Однажды утром он встретился с нею в мелочной лавочке и сказал с поклонцем:

— Послушайте, Аграфена Степановна, как я собственно желаю решить судьбу насчет своего сердца, так не побрезгуйте нониче ко мне на чашку кофию — притом же моя тетенька будут.

— Очинно приятно, — отвечала Груша и обещала быть беспременно.

Когда к шести часам вечера она вошла к господину Зеленькову, комната его уже представляла вполне праздничный вид. На окошке не валялось ни сальных огарков, ни оторванных оловянных пуговок, ни сапожной щетки, ни даже полштофов, — все это было выметено, вычищено и запрятано куда-то. Перед высокоспинным волосяным диваном стоял покрытый расписной салфеткой стол; на столе — самовар с кофейником, сдобные булки с сухарями, селедка и огурцы с копченой колбасой, пряники и орехи с малиновым вареньем. Все это было разложено на тарелках, между которыми возвышались штоф и бутылка.
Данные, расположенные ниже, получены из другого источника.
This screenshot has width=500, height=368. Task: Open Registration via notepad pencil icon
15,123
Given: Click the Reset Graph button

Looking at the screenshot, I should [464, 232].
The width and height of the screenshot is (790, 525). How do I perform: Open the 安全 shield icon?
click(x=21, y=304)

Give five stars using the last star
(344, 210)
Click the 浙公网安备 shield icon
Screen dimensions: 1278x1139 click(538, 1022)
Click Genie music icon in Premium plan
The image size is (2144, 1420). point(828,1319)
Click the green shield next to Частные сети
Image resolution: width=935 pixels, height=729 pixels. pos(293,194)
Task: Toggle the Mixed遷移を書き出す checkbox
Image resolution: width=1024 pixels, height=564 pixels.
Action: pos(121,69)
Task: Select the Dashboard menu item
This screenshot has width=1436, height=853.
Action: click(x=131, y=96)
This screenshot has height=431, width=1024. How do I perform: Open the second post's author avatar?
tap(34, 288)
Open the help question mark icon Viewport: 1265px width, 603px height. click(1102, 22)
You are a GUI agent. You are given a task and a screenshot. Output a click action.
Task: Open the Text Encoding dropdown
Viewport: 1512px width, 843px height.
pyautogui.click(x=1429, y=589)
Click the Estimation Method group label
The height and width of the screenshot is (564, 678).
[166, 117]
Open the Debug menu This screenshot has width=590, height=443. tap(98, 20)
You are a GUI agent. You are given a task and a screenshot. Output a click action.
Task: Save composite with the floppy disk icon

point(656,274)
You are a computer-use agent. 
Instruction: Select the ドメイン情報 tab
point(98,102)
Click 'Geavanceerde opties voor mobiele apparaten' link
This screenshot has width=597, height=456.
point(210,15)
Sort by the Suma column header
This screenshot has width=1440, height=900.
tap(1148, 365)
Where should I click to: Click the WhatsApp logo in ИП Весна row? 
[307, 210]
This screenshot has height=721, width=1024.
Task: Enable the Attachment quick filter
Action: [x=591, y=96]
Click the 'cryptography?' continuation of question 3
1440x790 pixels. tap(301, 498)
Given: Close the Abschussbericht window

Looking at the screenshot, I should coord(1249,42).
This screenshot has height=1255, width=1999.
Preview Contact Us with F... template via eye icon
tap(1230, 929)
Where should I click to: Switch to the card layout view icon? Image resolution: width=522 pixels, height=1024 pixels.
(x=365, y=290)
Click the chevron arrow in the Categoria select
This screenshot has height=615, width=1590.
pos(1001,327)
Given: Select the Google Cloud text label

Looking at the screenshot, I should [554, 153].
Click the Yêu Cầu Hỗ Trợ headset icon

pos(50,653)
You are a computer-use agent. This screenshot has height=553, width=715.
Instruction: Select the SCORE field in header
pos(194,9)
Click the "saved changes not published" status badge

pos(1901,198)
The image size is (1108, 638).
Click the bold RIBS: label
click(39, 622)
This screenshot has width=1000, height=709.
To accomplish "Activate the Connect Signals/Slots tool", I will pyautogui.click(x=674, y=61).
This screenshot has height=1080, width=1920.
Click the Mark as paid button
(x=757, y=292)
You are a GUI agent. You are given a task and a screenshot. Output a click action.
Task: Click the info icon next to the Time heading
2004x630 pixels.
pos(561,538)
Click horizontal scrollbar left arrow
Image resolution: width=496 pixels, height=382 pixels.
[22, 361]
На диване восседала Александра Пахомовна, одетая скромнее обыкновенного, хотя и с неизменной папироской в зубах. Иван Иванович почтительно сгибался перед нею на стуле, уткнув между колен свои сложенные пальцы.

— Вот-с, тетенька, и они-с! позвольте рекомендовать, — с торопливою развязностью вскочил он при входе Груши.

— Честь имею представить, — продолжал Зеленьков, расшаркиваясь и размахивая руками, — Аграфена Степановна, очень хорошие девицы, а это — моя тетенька!

Тетенька с величественной важностью поклонилась Аграфене Степановне, а Аграфена Степановна очень сконфузилась и не знала, как сесть и куда девать свои руки.

— Садитесь, пожалуйста! без церемонии! — шаркал и лебезил Иван Иванович. — Чем угощать прикажете? Тут всяких питаньев наставлено, — кушайте-с!

Обе гостьи тяжело откланивались, но к питаниям не прикасались.

— Тетенька-с!.. Аграфена Степановна! Сладкой водки не прикажете ли-с, али тенерифцу? Выкушайте рюмочку, это ведь легонькое, самое дамское!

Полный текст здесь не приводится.